Van Belle not only shows coram deo as a comprehensive approach to understanding human history and the Bible, but as a way of life that brings meaning to vocation, education, and the seasons of life. The strongest chapter in the book, chapter 8, is where Van Belle brings his perspective to bear on his own profession—psychotherapy. He insists that the presence of God is vital to successful psychotherapy, but he compares an “integrationist” Christian approach with one based on the structure of the therapeutic relationship and its potential directions. The integrationist approach he critiques as setting up a false separation of “faith and feelings” and “spirituality and psychology.” Sadly, one side of the binary often gets reduced to the other side—all depending on whether one is Christian or more secular in orientation.

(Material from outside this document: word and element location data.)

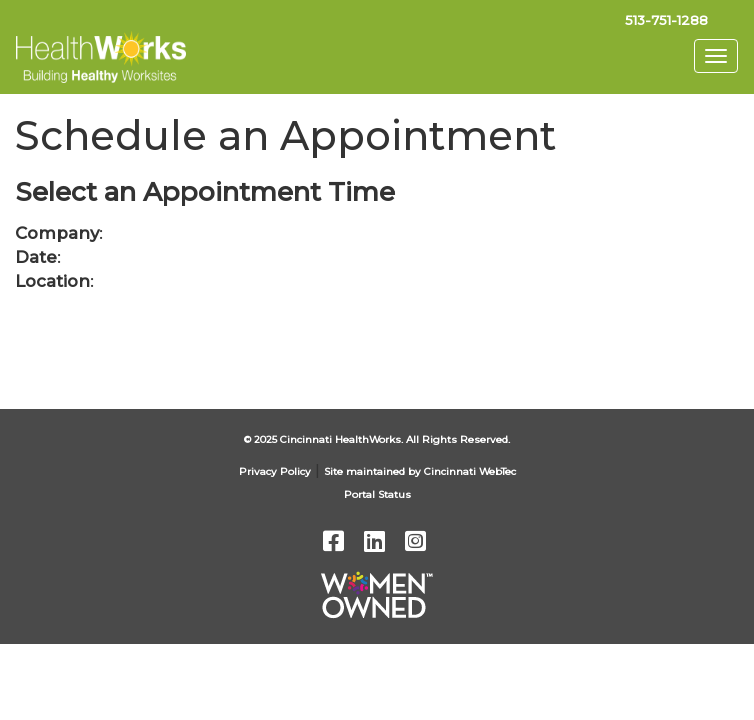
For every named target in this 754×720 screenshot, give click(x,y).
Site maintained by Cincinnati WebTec (420, 471)
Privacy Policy (275, 471)
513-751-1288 (666, 20)
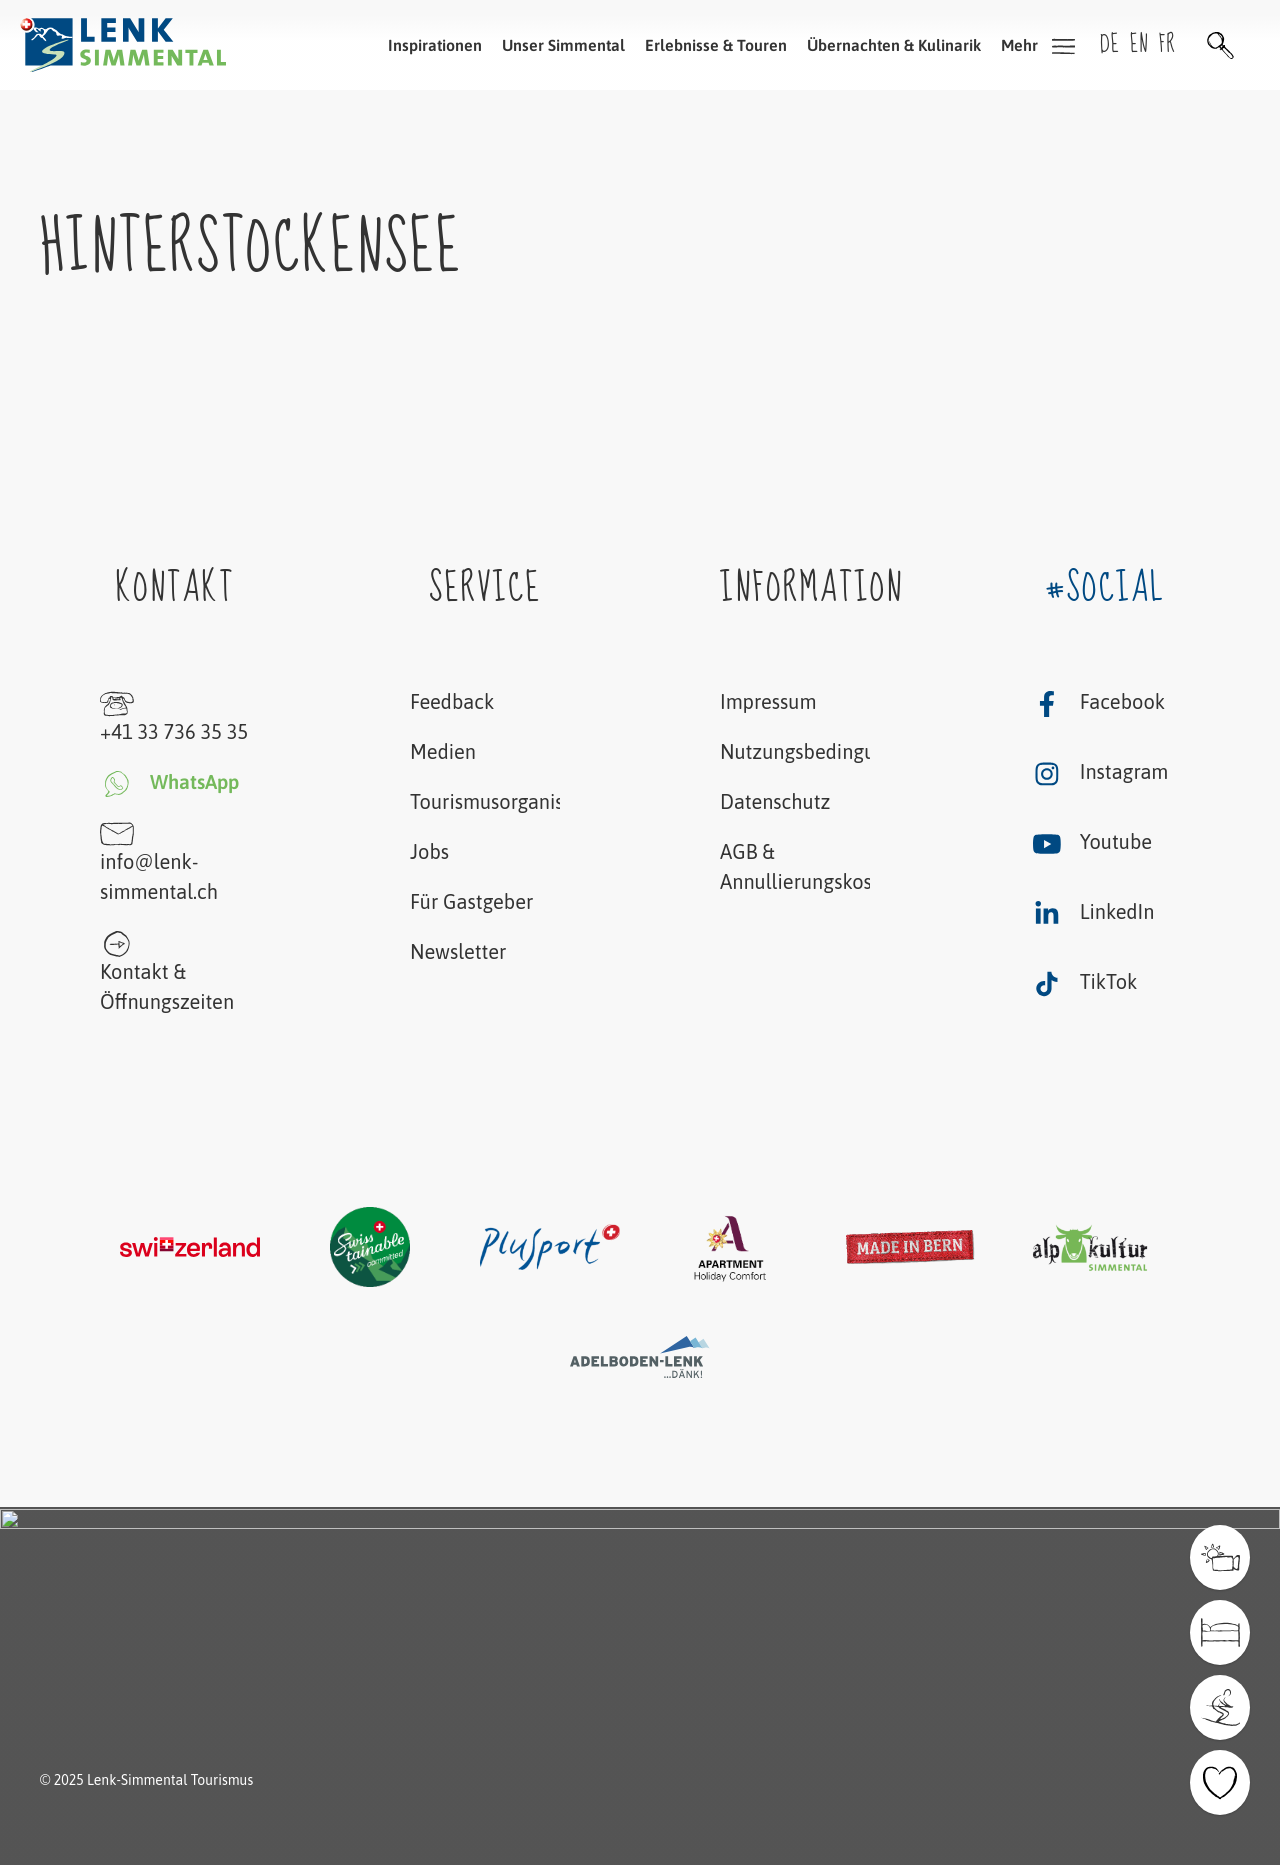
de (1110, 44)
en (1139, 44)
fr (1167, 44)
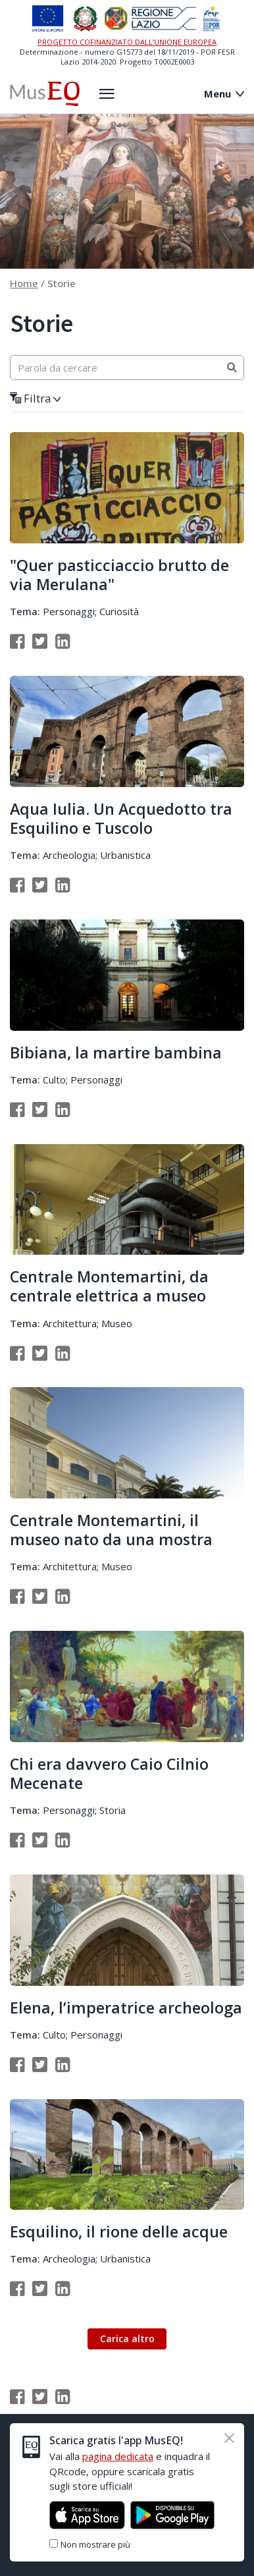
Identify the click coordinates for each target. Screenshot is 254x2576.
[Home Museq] (45, 94)
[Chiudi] (229, 2438)
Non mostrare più (95, 2544)
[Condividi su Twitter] (39, 641)
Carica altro (127, 2338)
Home (24, 283)
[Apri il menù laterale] (106, 93)
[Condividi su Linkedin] (62, 641)
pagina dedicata (117, 2456)
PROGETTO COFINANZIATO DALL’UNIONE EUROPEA (127, 42)
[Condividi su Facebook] (17, 641)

Instead, regardless of one’s worldview, a therapist should have some idea of what the structure of the therapeutic relationship ought to be. Van Belle says it is a “healing (or wholing) and a liberating (or opening up).” There is no short cut to therapeutic success by quoting Bible verses or prescribing spiritual disciplines—the therapist stills needs to seek out the creational structure for therapy. This is something that comes as part of general revelation and God’s common grace. In fact, Van Belle maintains that “God’s grace favours non-Christian therapists more, since the preponderance of insight into the structure for therapy come from non-Christians.” Furthermore, “non-Christians may have been willing to open themselves to the presence of God in therapy and may have been more diligent in searching out God’s will for therapy than Christians.” This reversal of our Christian expectations he compares to Matthew 7:21 and 21:28, where those who present as faithful are often not the truly faithful to God’s intentions for human life.

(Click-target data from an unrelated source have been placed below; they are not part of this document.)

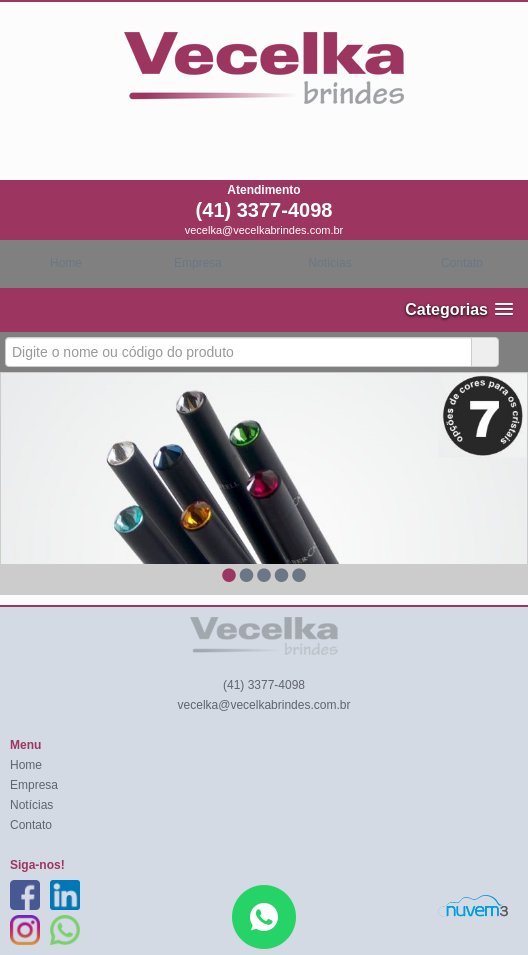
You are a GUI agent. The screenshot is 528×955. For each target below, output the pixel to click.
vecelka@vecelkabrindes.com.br (264, 230)
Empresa (198, 263)
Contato (462, 263)
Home (66, 263)
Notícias (329, 263)
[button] (459, 309)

This is not to say the Bible is irrelevant to therapy—Van Belle is clearly a lover of the Biblical story and insists that it offers a basic framework for understanding all of life. “But,” he continues, “precisely because the written Word of God is such a rich source of insight it is not intended to restrict our understanding of human in general and of psychotherapy in particular, but to enrich it.” Scripture is not a crude legislative instrument, but an enabling, empowering, and enriching resource that opens up our vision, widening and deepening our perspective into the structure of life and its intended direction. And in the therapeutic relationship, Van Belle focuses on quieting himself inside, listening for the Holy Spirit’s leading. Word and Spirit are together his guide, but where “Word” is the structure of creation re-affirmed in the Bible and epitomized in the life of Jesus Christ.

Footnotes to Charles Taylor and Karen Armstrong aside, anyone familiar with the Reformed, Christian tradition (with a Dooyeweerdian slant) will enjoy this book as a refresher on such theological touchstones as creation, fall, redemption; antithesis and common grace; the cultural mandate; structure and direction; the Bible as an infallible rule for faith and life; and of course, coram deo. This could make a good primer for anyone wishing to articulate a cogent, Christian view of history, reality, and the nature of human life; a perspective that brings meaning to all things because they are understood with reference to the presence of a loving God, who providentially continues to uphold the universe, even in a secular age.